Are there any async ways to limit the max concurrency in scala? Any help would be much appreciated!

There are lots of ways to limit concurrency, but they tend to involve getting away from raw Futures. By the time you have a Future in hand, it’s too late: it’s already running, and hard to control.

Take a look at Cats-effect and ZIO, which handle this correctly: instead of having a huge sequence of Futures, you have a lot of IO objects, which are algorithms that create async processes. At that point, it’s extremely easy and normal to gate the parallelism before the processing starts, and control the running of those algorithms as they go.

Beyond that, if you’re stuck with Futures, you really want to be thinking about the JVM, and how to manage the parallelism of the Threads that underlie those Futures…

If you can use Java 21 and Java futures instead (which works fine from Scala, just not quite as elegantly), you can use virtual threads to run your futures, which will scale reasonably well to 100,000 (virtual) threads.

This, in practice, is not terribly different from your first thread pool idea.

For example, with my wrapper over the Java 21 virtual threads model, I can run

val ai = new java.util.collection.atomic.AtomicInteger(0)
val seq = Array.fill(100000){

and it finishes, well, too fast for me to type the last line.


While I personally would use IO from cats-effect to manage this problem, it seems you are in the Akka world so that is out of question.

Your best option may be to use a Java Semaphore: Semaphore (Java Platform SE 8 ) to limit the concurrency.
BTW, since the list is quite big, it would be worth to actually look into Akka Source and consider why you need to re-run it.

I had also come across the suggestion of Semaphore in my quest.
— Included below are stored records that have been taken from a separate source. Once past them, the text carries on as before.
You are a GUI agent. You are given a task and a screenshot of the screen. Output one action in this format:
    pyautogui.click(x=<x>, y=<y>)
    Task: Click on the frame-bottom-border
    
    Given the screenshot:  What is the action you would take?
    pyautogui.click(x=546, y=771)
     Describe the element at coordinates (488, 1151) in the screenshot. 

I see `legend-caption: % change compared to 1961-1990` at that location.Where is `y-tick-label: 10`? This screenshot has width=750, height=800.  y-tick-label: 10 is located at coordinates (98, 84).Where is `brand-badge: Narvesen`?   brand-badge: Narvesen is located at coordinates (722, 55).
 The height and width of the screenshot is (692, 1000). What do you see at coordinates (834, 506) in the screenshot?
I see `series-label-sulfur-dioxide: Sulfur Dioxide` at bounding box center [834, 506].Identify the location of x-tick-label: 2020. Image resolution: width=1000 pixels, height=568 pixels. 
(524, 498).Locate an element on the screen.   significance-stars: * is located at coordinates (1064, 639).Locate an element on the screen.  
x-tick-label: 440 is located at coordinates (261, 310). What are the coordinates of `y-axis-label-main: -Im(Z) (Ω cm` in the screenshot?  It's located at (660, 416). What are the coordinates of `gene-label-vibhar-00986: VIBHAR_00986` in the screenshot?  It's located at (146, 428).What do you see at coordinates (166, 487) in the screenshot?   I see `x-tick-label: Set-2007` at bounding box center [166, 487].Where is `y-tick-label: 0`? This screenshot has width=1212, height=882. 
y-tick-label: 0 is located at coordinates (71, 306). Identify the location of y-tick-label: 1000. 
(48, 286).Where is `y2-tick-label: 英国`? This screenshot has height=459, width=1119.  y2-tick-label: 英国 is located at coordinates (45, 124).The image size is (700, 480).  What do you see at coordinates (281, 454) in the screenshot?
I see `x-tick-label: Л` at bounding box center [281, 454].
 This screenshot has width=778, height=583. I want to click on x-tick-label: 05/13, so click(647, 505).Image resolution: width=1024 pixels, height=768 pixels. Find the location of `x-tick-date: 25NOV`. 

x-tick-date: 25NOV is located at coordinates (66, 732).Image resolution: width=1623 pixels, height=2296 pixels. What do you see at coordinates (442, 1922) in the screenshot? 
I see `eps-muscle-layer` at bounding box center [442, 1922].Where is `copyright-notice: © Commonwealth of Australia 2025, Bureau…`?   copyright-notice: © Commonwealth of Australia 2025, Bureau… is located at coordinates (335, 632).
It just seemed so low level, I was really hopeful higher level option existed. As for the Akka source and re-running it, here’s a simplification of the use case I have:

class Cache(asyncCacheClient: Client) {
  def getString(key: String): Future[String] = {
  def getInt(key: String): Future[Int] = {

And then the server is processing request with some logic like:

def handleRequest(userInput: Input): Future[Response] = {
  if (...) {
    val cacheStrings: Future[Seq[String]] = Future.sequence(
  } else {
    val cacheInts = Future.sequence(

It’s in this use case I need to make sure the calls to the cache client are capped (no more than X active requests). So Akka stream was difficult to make one stream instance for processing generic futures. E.g. here’s some sudo scala to try and illustrate my conundrum:

class Cache(client: Client) {
  val maxRunningFutures = 100
  val stream = Source.queue[CantBeGenericAndWouldLikeToAvoidUnionTypingAllPossibleTypes]
    .mapAsync(maxRunningFutures)({ case (promise, k): (Promise, String) => {

  def getString(key: String): Future[String] = {
    val promise = new Promise[String]()
    queue.offer((promise, key))

The question for me is “CantBeGenericAndWouldLikeToAvoidUnionTypingAllPossibleTypes”: how to create a stream to process generic types.

Does that make any sense?

Ah okay yeah, in this case, I would use Source because of the length of the data; but a List is also fine if you are not having memory errors and you don’t want to add extra complexity. But, not limit the concurrency there (or have as an additional upper-level concurrency limit for other reasons).
Rather the Cache itself limits the amount of max requests by any other means.

A semaphore would be the best solution here IMHO, I don’t think it is low-level; at least not more than Future itself.
You may check if the AsyncClient itself can have some rate-limiting options or if you can use a rate-limiter library on top of it.

Thank you for the responses! For the moment I’m going the fixed threadpool route, and blocking the futures there, as they’re for the most part extremely low latency Futures. But I’ll keep the semaphore route in my back pocket now in case it becomes a bottleneck.